## DATA FOR THE TASK
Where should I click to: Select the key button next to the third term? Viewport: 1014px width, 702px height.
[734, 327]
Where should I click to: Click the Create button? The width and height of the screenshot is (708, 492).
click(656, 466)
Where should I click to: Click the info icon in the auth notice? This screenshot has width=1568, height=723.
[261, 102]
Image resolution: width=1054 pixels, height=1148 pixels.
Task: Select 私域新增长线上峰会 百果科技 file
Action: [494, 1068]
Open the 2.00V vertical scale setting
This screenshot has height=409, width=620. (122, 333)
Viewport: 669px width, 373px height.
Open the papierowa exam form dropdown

## EXERCISE
In the listing above, find the line with "Where should I click to: Click the Create" and set down that line and all after it exactly, through the final line.

## EXERCISE RESULT
Where should I click to: Click the Create button? The width and height of the screenshot is (708, 492).
click(656, 466)
Where should I click to: Click the info icon in the auth notice? This screenshot has width=1568, height=723.
[261, 102]
Image resolution: width=1054 pixels, height=1148 pixels.
Task: Select 私域新增长线上峰会 百果科技 file
Action: [494, 1068]
Open the 2.00V vertical scale setting
This screenshot has height=409, width=620. (122, 333)
Viewport: 669px width, 373px height.
Open the papierowa exam form dropdown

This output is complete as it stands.